→ TASK ITEM:
Find "Viewport: 1154px width, 357px height." in the entries below; copy that line through the last, exactly, with no pictures.

Items listed in a dataset:

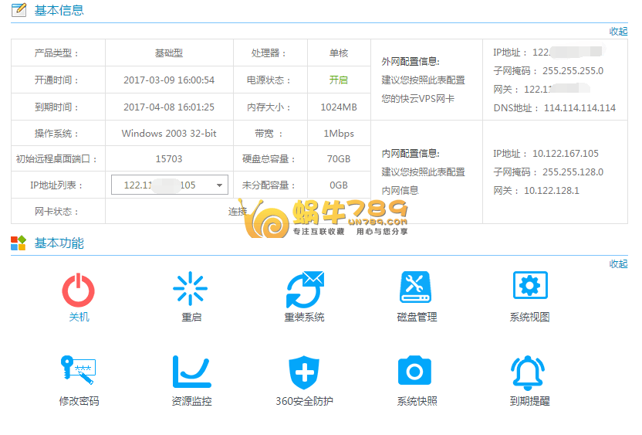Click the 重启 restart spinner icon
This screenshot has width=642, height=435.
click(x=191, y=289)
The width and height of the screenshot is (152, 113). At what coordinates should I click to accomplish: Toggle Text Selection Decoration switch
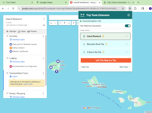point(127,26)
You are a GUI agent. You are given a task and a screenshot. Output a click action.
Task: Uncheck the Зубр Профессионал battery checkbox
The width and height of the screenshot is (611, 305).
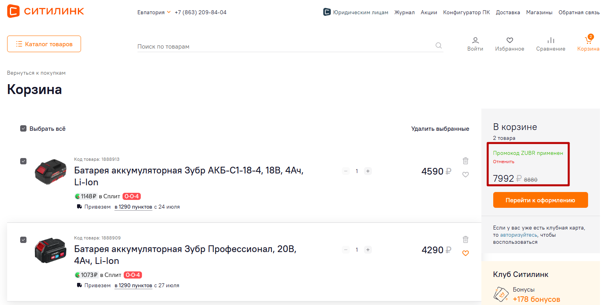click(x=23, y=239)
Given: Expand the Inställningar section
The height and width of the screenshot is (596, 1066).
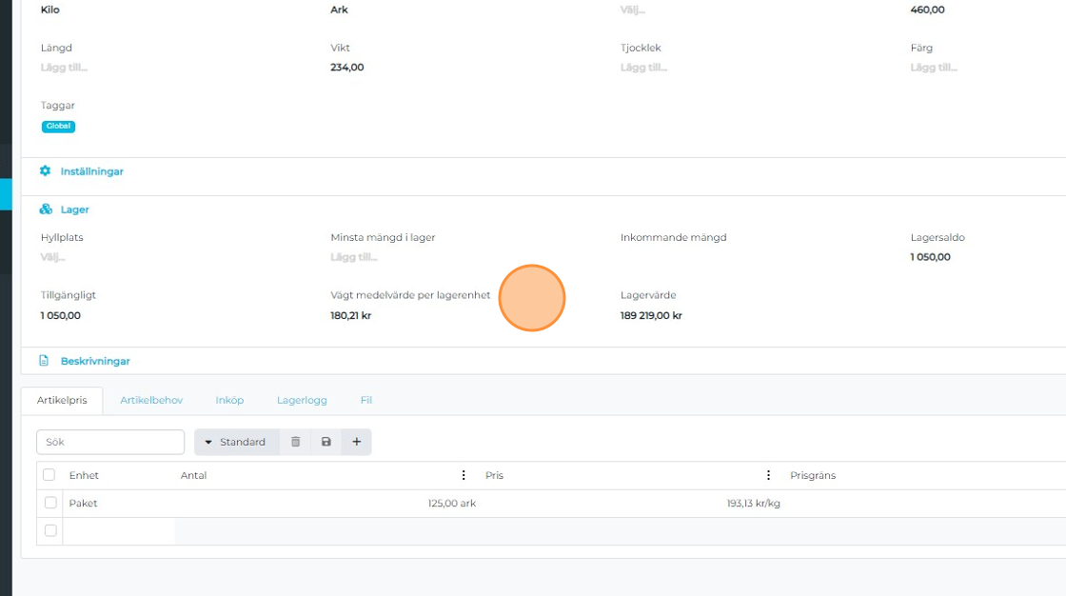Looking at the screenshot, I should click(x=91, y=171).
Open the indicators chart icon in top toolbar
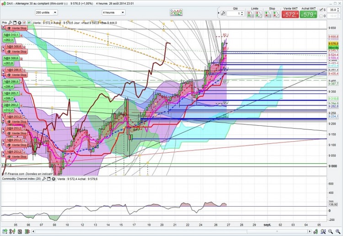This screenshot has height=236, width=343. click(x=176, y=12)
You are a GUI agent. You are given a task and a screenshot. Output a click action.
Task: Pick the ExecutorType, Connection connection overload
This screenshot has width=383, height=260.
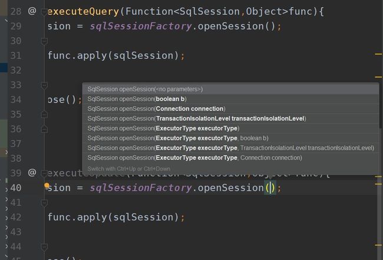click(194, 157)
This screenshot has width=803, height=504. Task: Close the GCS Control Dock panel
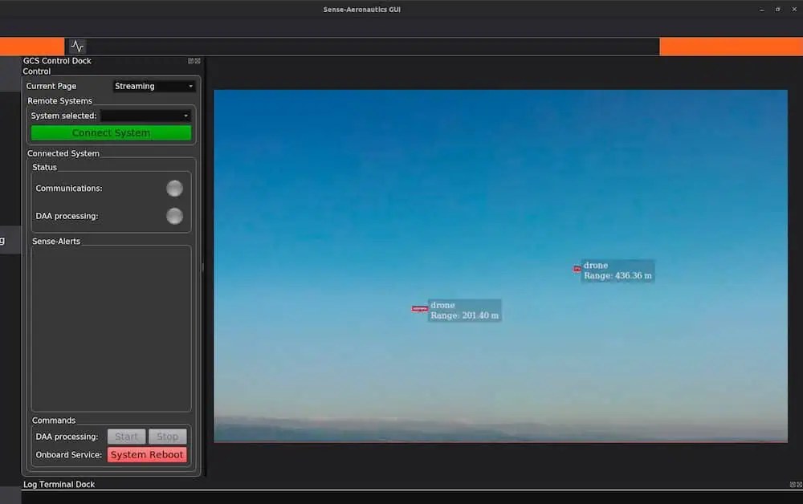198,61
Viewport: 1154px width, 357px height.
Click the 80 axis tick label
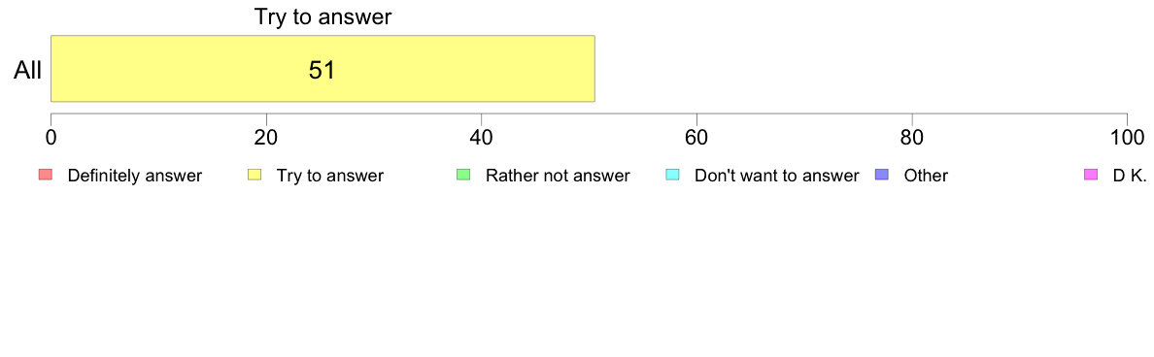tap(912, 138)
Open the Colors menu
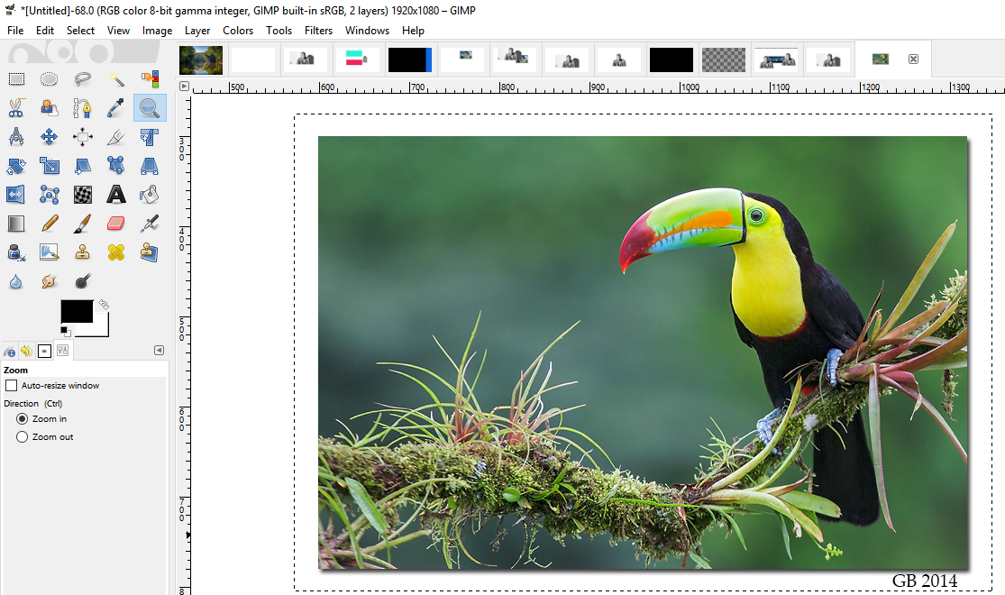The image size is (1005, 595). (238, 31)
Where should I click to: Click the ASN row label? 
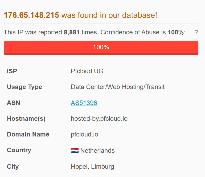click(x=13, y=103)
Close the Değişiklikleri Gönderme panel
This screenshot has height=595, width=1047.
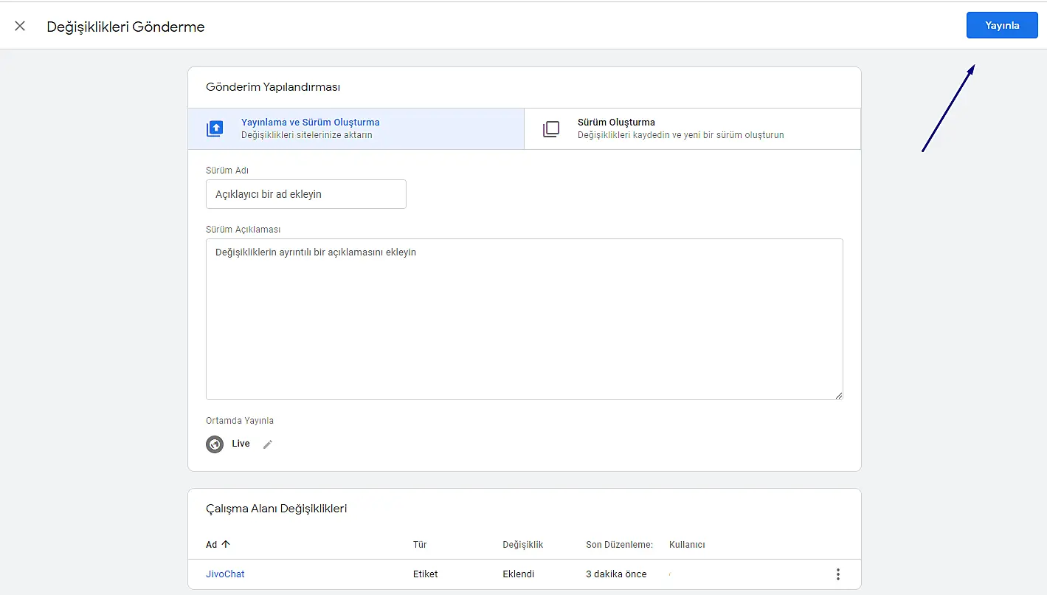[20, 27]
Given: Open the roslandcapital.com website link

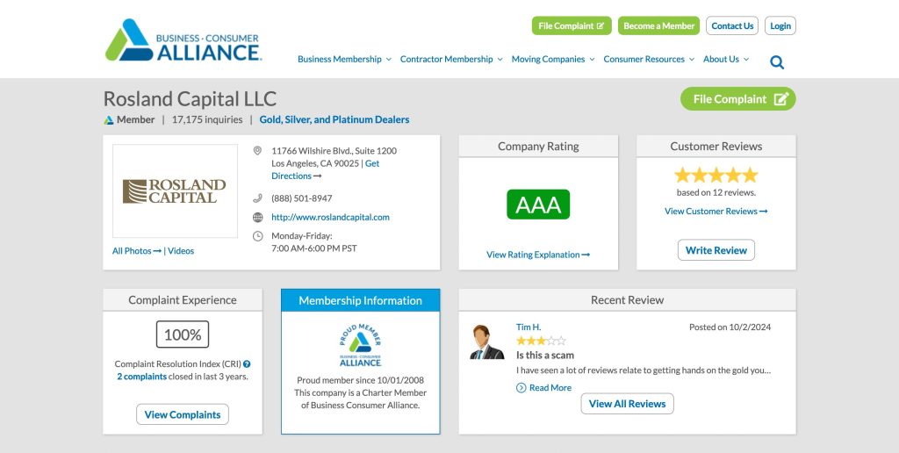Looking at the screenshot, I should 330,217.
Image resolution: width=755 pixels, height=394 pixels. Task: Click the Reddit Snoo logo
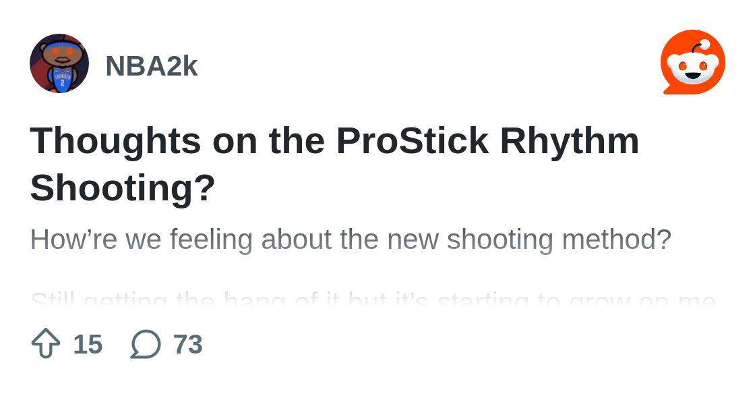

→ RESPONSE TO THE TASK:
Viewport: 1154px width, 357px height.
Click the 80 axis tick label
tap(912, 138)
Open the Colors menu
The image size is (1005, 595). (238, 31)
Where should I click to: Click the ASN row label? 
click(x=13, y=103)
Close the Değişiklikleri Gönderme panel
This screenshot has height=595, width=1047.
[20, 27]
Given: Open the roslandcapital.com website link

Looking at the screenshot, I should 330,217.
Image resolution: width=755 pixels, height=394 pixels. Task: Click the Reddit Snoo logo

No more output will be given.